_DATA_
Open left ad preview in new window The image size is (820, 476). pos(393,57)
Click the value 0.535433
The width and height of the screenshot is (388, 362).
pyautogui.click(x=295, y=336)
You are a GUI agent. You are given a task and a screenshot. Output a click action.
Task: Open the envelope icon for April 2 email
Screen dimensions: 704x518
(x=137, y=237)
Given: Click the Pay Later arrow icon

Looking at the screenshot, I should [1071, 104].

==

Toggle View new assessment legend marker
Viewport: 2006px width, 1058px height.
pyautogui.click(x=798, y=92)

_TASK DIRECTIONS_
Would you print, exactly as written, every line above from the one holding "Open left ad" through the one holding "You are a GUI", with both included and no other lines?

_WRITTEN SOLUTION_
Open left ad preview in new window The image size is (820, 476). pos(393,57)
Click the value 0.535433
The width and height of the screenshot is (388, 362).
pyautogui.click(x=295, y=336)
You are a GUI agent. You are given a task and a screenshot. Output a click action.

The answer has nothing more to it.